- The Washington Times - Friday, August 8, 2014

A top White House adviser said Friday that President Obama did not demand the ouster of Iraqi Prime Minister Nouri al-Maliki in return for ordering U.S. airstrikes against Islamist terrorists who have seized cities in northern Iraq.

“The timing was [on] different tracks,” White House deputy national security adviser Ben Rhodes said on MSNBC. “But it is the case that we have been working very hard through our embassy on the ground and through our outreach to the Iraqi government to encourage them to forge a new, inclusive government as soon as possible.”

U.S. war planes began dropping laser-guided bombs Friday on militants of the Islamic State of Iraq and the Levant (ISIL), who are threatening the town of Erbil where U.S. personnel are positioned.

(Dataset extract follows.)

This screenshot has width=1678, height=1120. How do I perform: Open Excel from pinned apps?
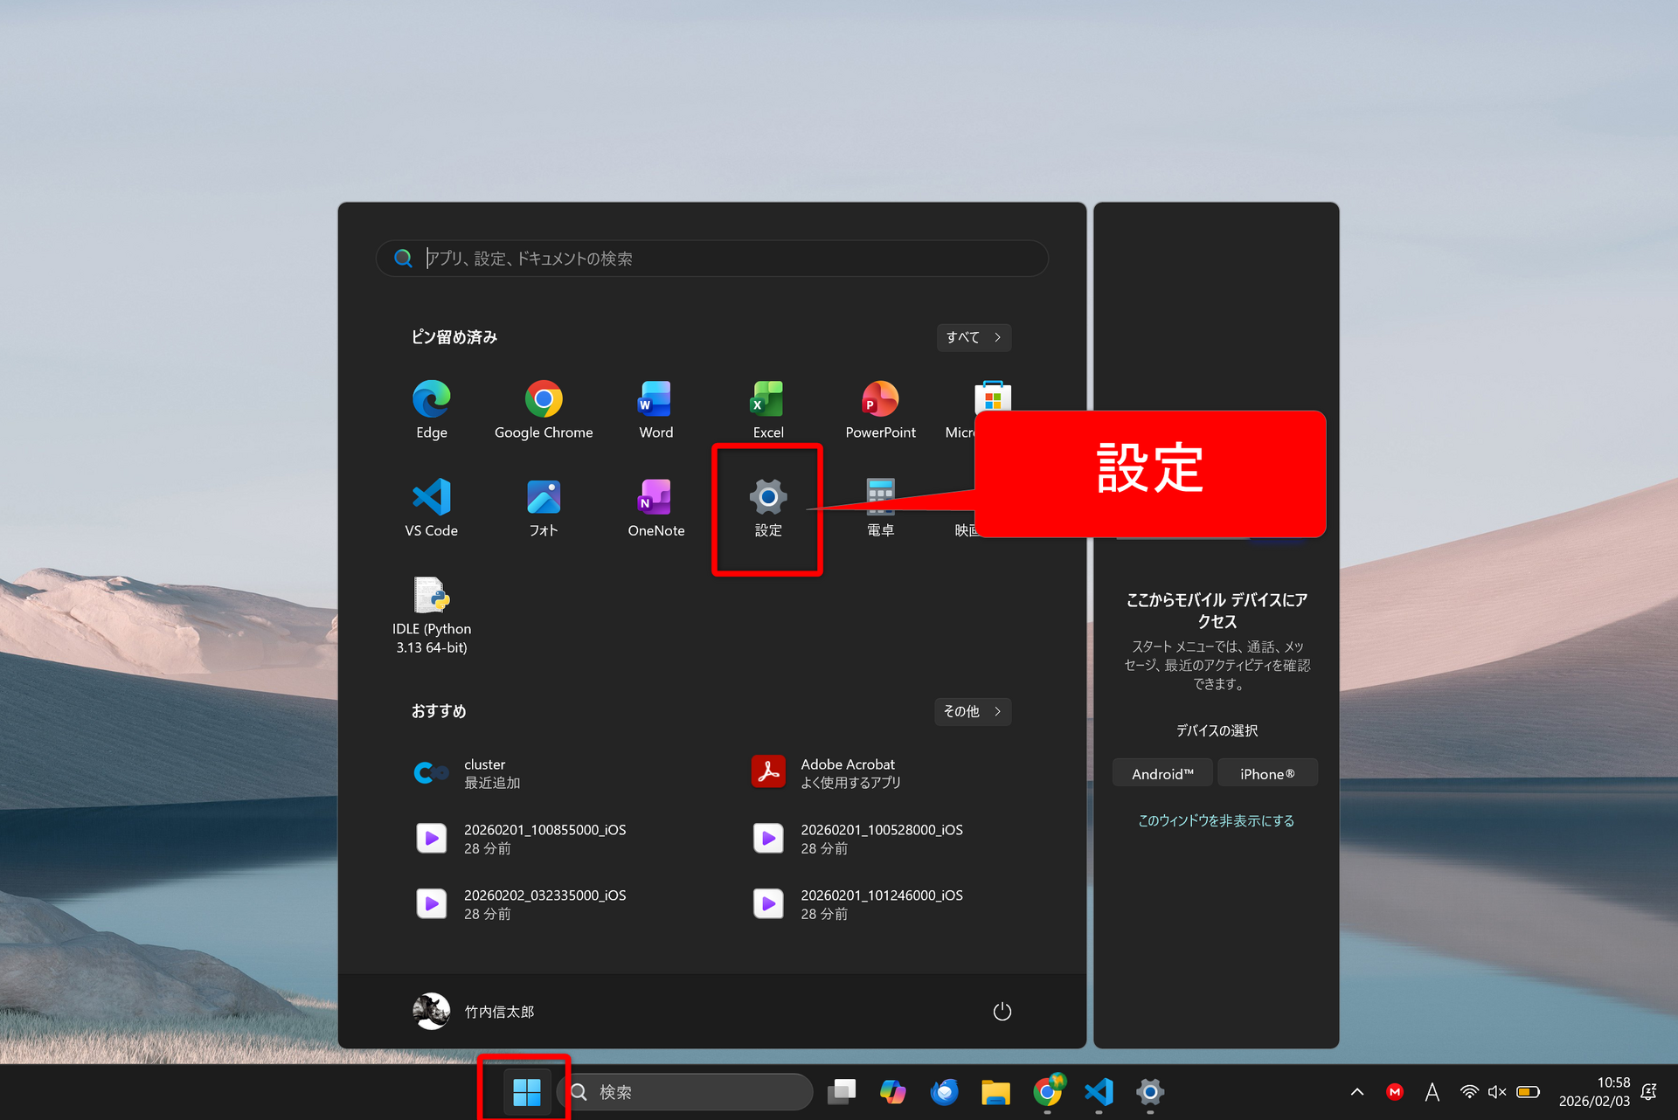pos(767,409)
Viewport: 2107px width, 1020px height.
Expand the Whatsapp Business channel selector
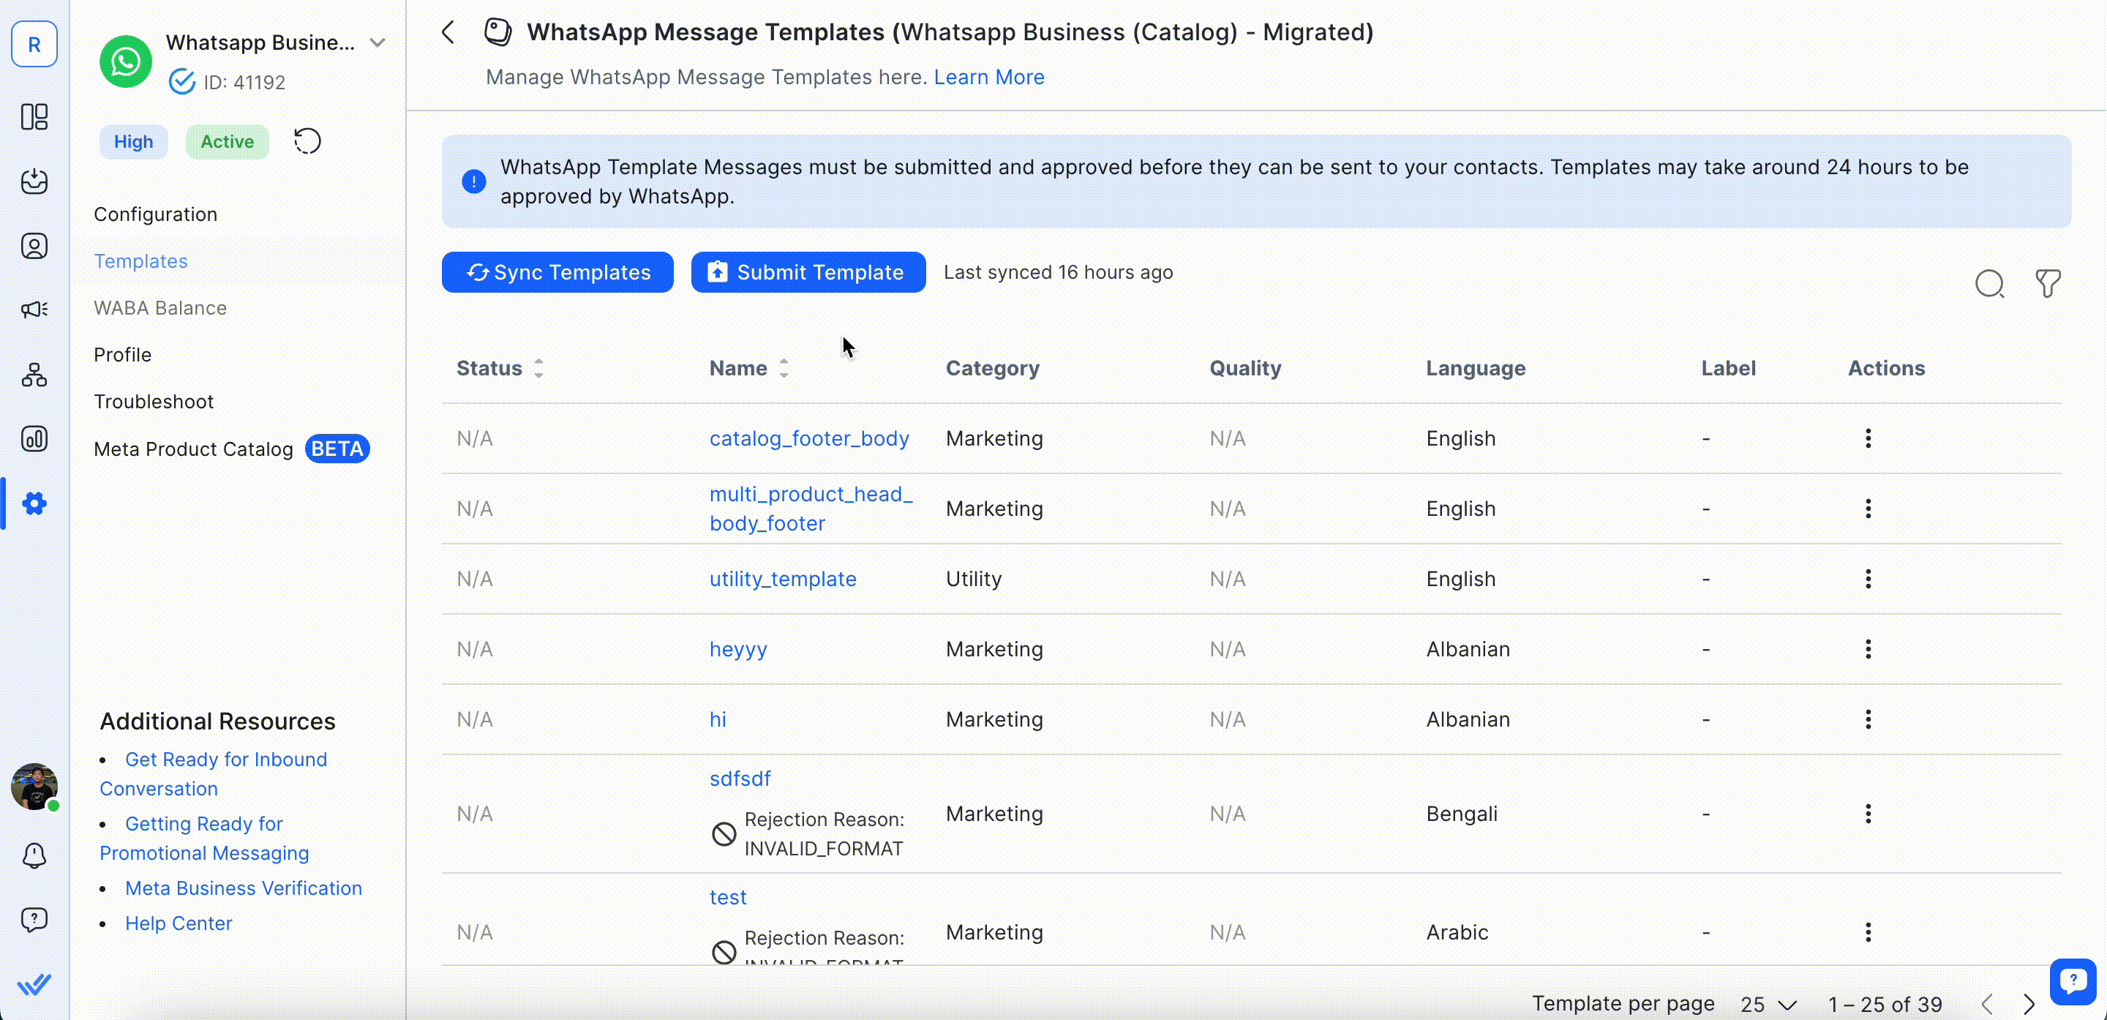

Mr. Obama also ordered an airborne mission to drop food and supplies to thousand of Iraqis who are trapped on a mountain by the militants.

The Obama administration wants a new government in Iraq without Mr. al-Maliki, believing the Shiite leader is incapable of including minority Sunnis and Kurds in his government.

Iraq’s top cleric, Grand Ayatollah Ali al-Sistani, said Friday that politicians who cling to their posts are making a “grave mistake,” adding pressure on Mr. al-Maliki to drop his bid for a third term.

Mr. Rhodes said leaders in Baghdad are “making good progress” toward forming a new government, which he said would attract more international support in the region.

“So we’re continuing to encourage them to complete this government formation as soon as possible,” he said.